2 Sonoma County hotels part of growing wave of modular construction
The North Bay is set to make a big entry into the world of permanent modular construction this summer, as the first of two five-story hotels are set to start rising like stacked blocks in a process that can shave nearly a year off the build.
It's part of a national trend where developers are turning to manufacturers to help with soaring construction labor costs and lengthening project-approval times.
Crews started digging up a parking lot between Davis Street and Highway 101 in Santa Rosa's Railroad Square district in January for an AC Hotel location, one of Marriott International's new upscale lifestyle brands. But over 12 hours by heavy truck and a few states away, the 142 guest rooms for that hotel have been rolling of construction lines in Guerdon Modular's sprawling Boise, Idaho, factory since fall.
Elsewhere in Boise, Prefab Logic is gearing up to produce 100 rooms in 60 modules for one of Marriott's Farifield Inn & Suites locations, to be delivered to a nearly 2-acre site at 405 Martin Ave. in Rohnert Park. The company also had helped Factory_OS set up its 267,000-square-foot factory on Vallejo's Mare Island, which nearly a year ago started turning out some of the 1,000-plus modules Google ordered for employee housing.

**Work request A**: Summarize the article on modular hotel construction in Sonoma County in two sentences.
**Work request B**: Write the next part of the article on modular hotel construction in Sonoma County, continuing from its final sentence.
The records bear no relation to the article on modular hotel construction in Sonoma County.

**Exercise data**:
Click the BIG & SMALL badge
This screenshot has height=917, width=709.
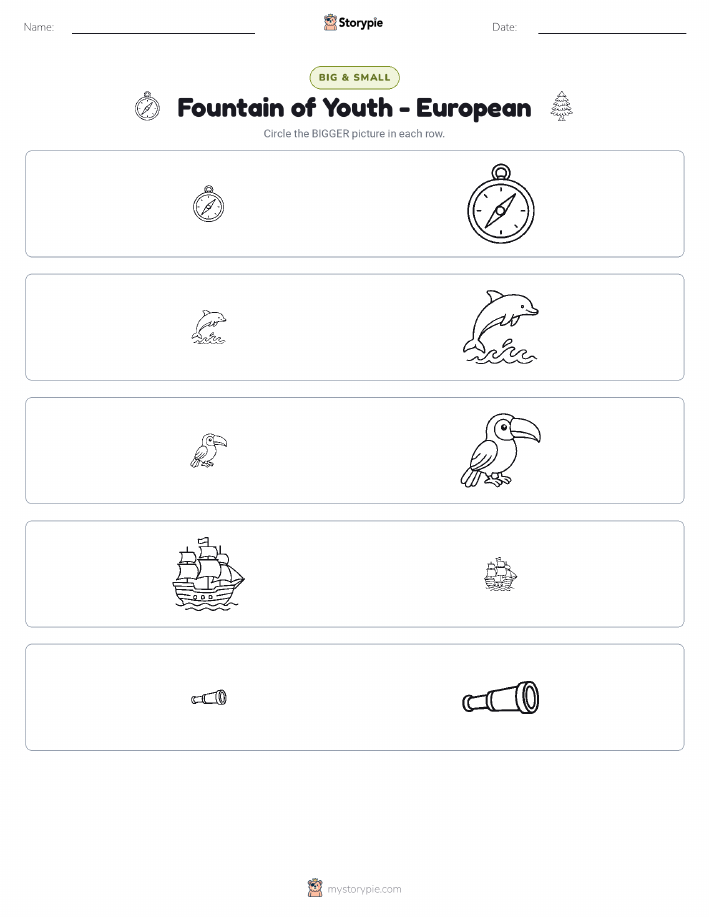[x=354, y=77]
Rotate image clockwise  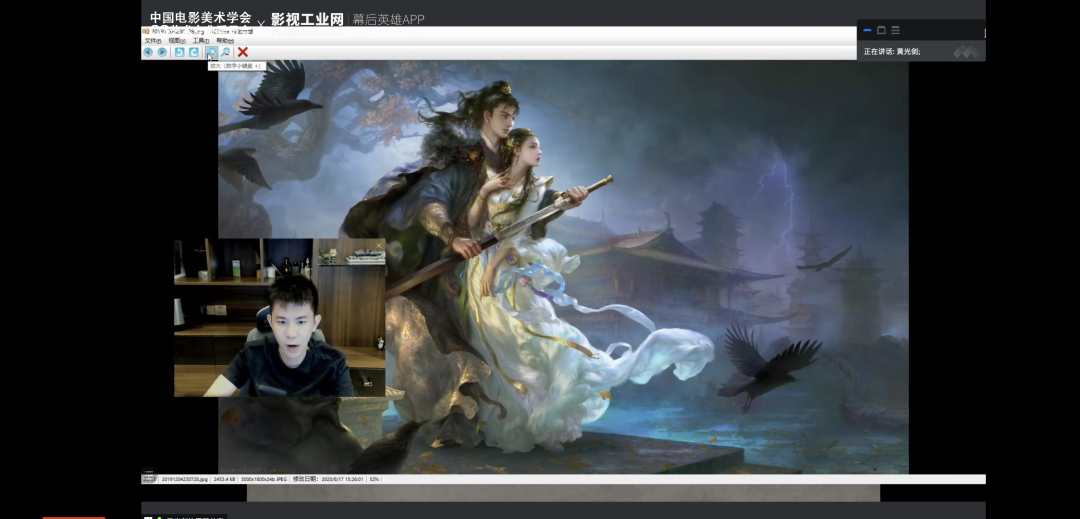(194, 52)
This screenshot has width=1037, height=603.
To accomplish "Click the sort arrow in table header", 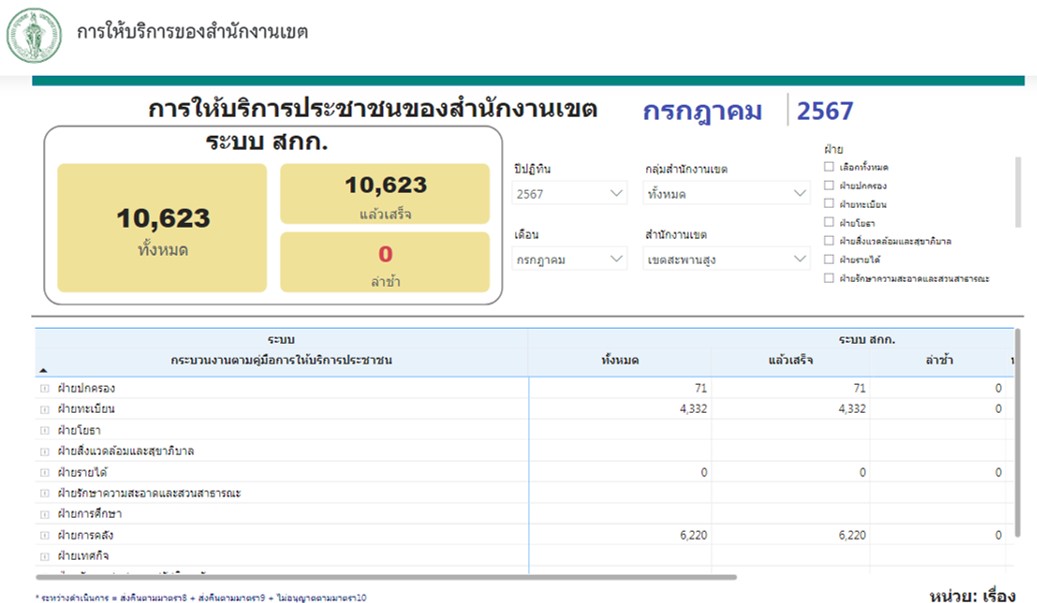I will [x=43, y=369].
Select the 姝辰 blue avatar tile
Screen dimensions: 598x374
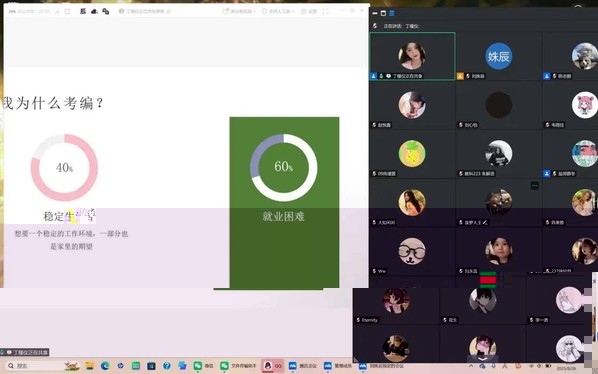[x=498, y=56]
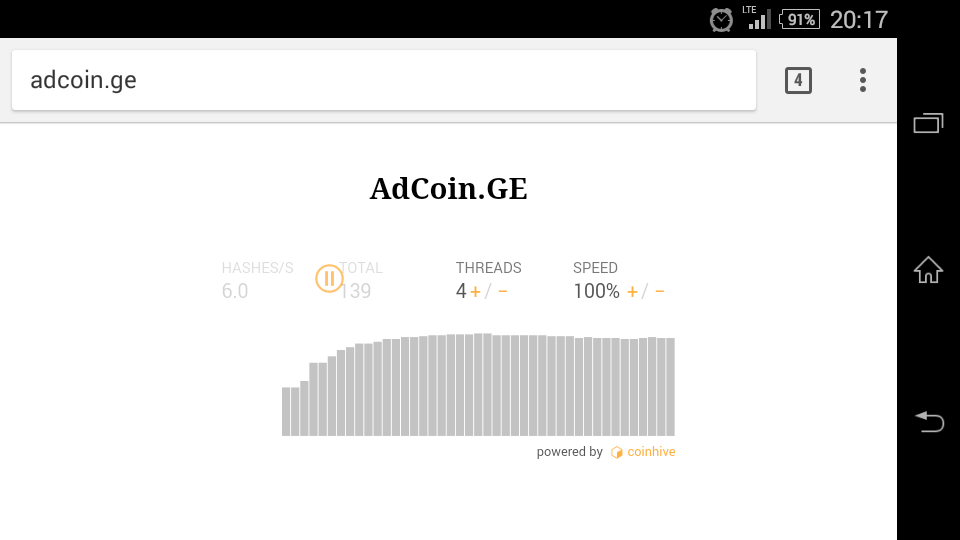This screenshot has height=540, width=960.
Task: Click the AdCoin.GE page heading
Action: pos(448,188)
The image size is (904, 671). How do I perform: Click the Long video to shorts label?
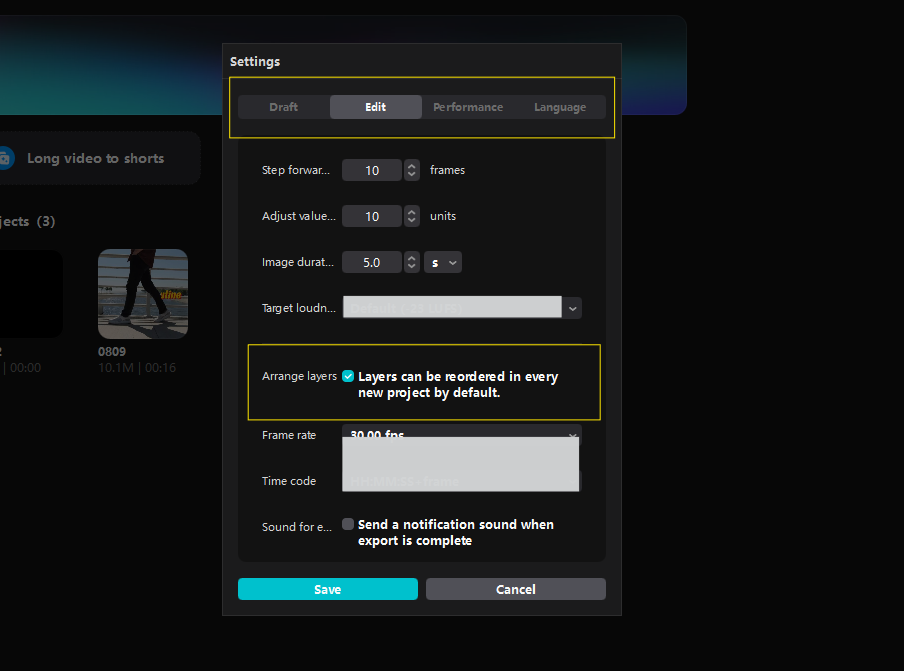coord(96,158)
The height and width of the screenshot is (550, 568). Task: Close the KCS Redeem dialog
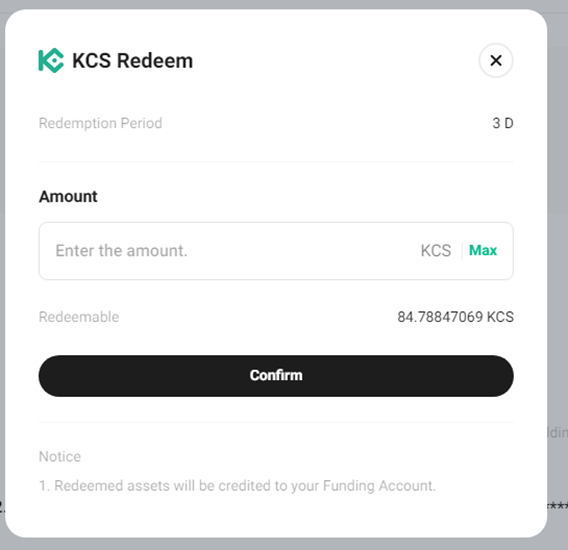496,61

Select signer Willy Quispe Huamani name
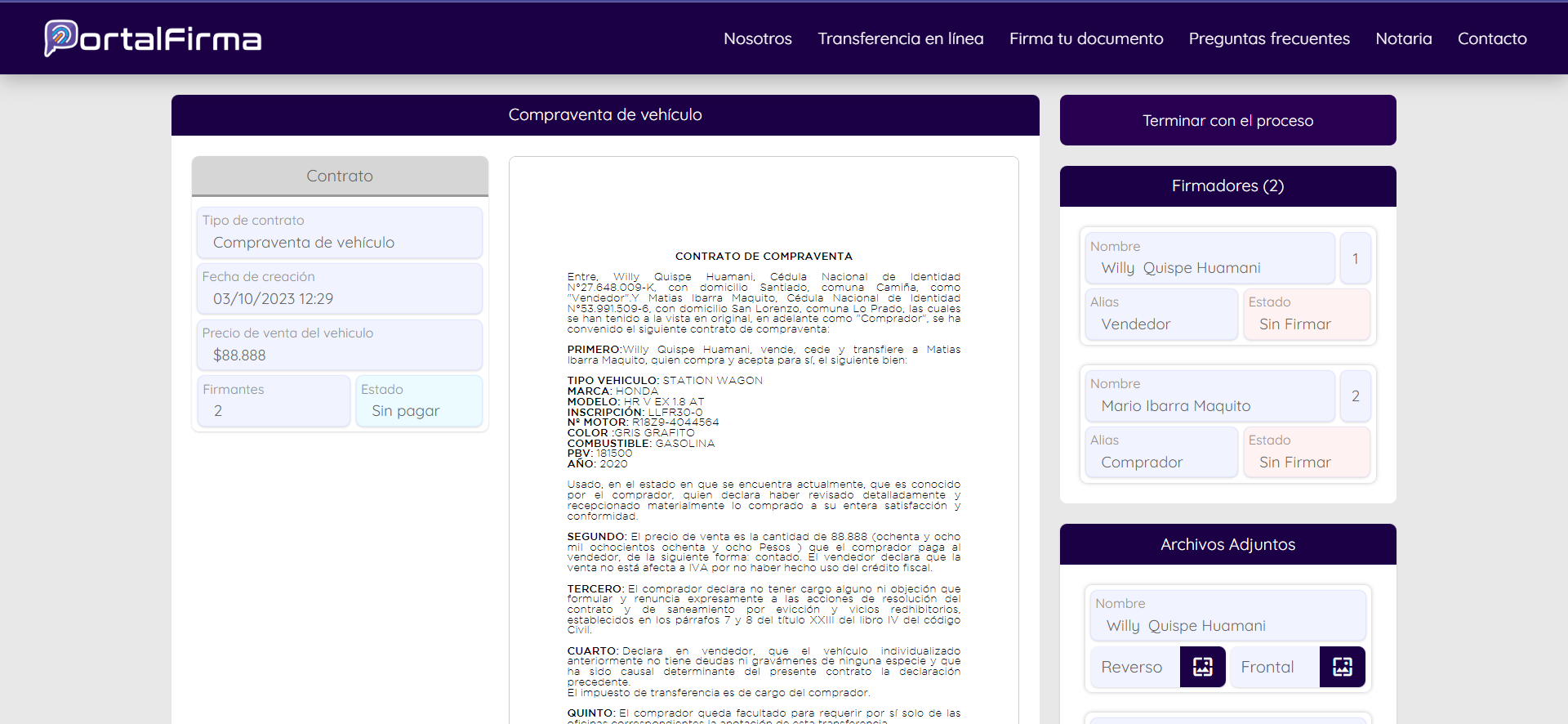point(1209,258)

**Answer section A**: Two five-story hotels in Sonoma County are to be built this summer using permanent modular construction, a method that can shorten a build by nearly a year and that developers nationwide are adopting to cope with soaring construction labor costs and lengthening approval times. The 142 guest rooms for an AC Hotel in Santa Rosa's Railroad Square district are being produced at Guerdon Modular's factory in Boise, Idaho, while Prefab Logic, also in Boise, is preparing to build 100 rooms in 60 modules for a Marriott hotel in Rohnert Park.

**Answer section B**:
The Santa Rosa project will have a concrete first story, with the lobby and amenities such as lounge and restaurant. With 20 days of rain since the project started and subcontractors having trouble staffing crew, the timetable for the concrete podium to be completed is four to six months.
But up to two months before that structure is complete, 80 percent of the modules will start rolling out of Boise for a staging site about a mile away from Railroad Square, according to Mark Hegarty, vice president of operations for MW Builders, the Texas-based general contractor for the project. Then will begin what's planned to be a carefully orchestrated caravan of two or three modules at a time from the staging site on specially designed flatbed trailers to where a crane will hoist each into position over three to four weeks.
As that process starts, the remainder of the modules will leave the factory, Hegarty said.
Another time-saver at the construction site with modular construction is local inspections. Because of the volume of work coming out of Boise, California has positioned building inspectors there to stamp approved modules bound for the Golden State. That leaves less for local inspectors to have to check before granting the certificate of occupancy.
Because the modules arrive fully finished and furnished, the next three to four months after will be spent largely on exterior, hallway and common area finishes, Hegarty said. Each module has a guest room and lavatory on either end of a hallway cross section. Plumbing and wiring for each room is brought to a junction box in the hallway, and after the units are stacked, crews connect utilities and finish the hallway. This plug-and-play volumetric modular construction leaves the rooms needing after installation largely just cleaning and adding flat-panel televisions, which tend to be targets of theft if put in at the factory, according to a Marriott official.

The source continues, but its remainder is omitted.